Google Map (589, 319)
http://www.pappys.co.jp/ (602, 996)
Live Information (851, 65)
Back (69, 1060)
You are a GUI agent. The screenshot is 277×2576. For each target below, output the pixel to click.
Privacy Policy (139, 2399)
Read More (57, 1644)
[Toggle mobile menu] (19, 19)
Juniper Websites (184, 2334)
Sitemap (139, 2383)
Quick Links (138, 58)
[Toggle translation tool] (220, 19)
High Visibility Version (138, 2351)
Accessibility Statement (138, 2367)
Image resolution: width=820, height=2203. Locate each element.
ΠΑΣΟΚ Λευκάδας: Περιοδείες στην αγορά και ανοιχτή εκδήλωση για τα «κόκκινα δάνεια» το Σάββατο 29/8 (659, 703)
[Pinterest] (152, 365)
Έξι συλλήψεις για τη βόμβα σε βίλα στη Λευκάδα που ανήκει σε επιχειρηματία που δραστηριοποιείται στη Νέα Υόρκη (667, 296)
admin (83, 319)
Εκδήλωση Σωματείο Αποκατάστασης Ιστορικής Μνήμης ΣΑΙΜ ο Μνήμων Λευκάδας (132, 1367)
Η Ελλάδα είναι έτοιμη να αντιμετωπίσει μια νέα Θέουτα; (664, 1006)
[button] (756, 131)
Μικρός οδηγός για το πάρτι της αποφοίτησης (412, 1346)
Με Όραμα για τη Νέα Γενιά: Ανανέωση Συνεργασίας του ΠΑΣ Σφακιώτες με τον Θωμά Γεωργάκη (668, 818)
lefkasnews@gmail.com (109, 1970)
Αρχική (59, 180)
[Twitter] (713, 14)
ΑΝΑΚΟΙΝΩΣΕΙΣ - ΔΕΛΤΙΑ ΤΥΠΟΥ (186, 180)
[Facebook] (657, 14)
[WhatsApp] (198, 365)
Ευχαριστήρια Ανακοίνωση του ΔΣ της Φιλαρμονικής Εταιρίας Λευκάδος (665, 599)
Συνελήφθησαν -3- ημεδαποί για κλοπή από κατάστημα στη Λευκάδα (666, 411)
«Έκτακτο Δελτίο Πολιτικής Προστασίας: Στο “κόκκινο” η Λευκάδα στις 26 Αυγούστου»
##########
What is needed:
Every line of the material above is to be copied exactly.

Response to this exercise:
Google Map (589, 319)
http://www.pappys.co.jp/ (602, 996)
Live Information (851, 65)
Back (69, 1060)
You are a GUI agent. The screenshot is 277×2576. For each target below, output the pixel to click.
Privacy Policy (139, 2399)
Read More (57, 1644)
[Toggle mobile menu] (19, 19)
Juniper Websites (184, 2334)
Sitemap (139, 2383)
Quick Links (138, 58)
[Toggle translation tool] (220, 19)
High Visibility Version (138, 2351)
Accessibility Statement (138, 2367)
Image resolution: width=820, height=2203. Locate each element.
ΠΑΣΟΚ Λευκάδας: Περιοδείες στην αγορά και ανοιχτή εκδήλωση για τα «κόκκινα δάνεια» το Σάββατο 29/8 (659, 703)
[Pinterest] (152, 365)
Έξι συλλήψεις για τη βόμβα σε βίλα στη Λευκάδα που ανήκει σε επιχειρηματία που δραστηριοποιείται στη Νέα Υόρκη (667, 296)
admin (83, 319)
Εκδήλωση Σωματείο Αποκατάστασης Ιστορικής Μνήμης ΣΑΙΜ ο Μνήμων Λευκάδας (132, 1367)
Η Ελλάδα είναι έτοιμη να αντιμετωπίσει μια νέα Θέουτα; (664, 1006)
[button] (756, 131)
Μικρός οδηγός για το πάρτι της αποφοίτησης (412, 1346)
Με Όραμα για τη Νέα Γενιά: Ανανέωση Συνεργασίας του ΠΑΣ Σφακιώτες με τον Θωμά Γεωργάκη (668, 818)
lefkasnews@gmail.com (109, 1970)
Αρχική (59, 180)
[Twitter] (713, 14)
ΑΝΑΚΟΙΝΩΣΕΙΣ - ΔΕΛΤΙΑ ΤΥΠΟΥ (186, 180)
[Facebook] (657, 14)
[WhatsApp] (198, 365)
Ευχαριστήρια Ανακοίνωση του ΔΣ της Φιλαρμονικής Εταιρίας Λευκάδος (665, 599)
Συνελήφθησαν -3- ημεδαποί για κλοπή από κατάστημα στη Λευκάδα (666, 411)
«Έκτακτο Δελτίο Πολιτικής Προστασίας: Στο “κόκκινο” η Λευκάδα στις 26 Αυγούστου»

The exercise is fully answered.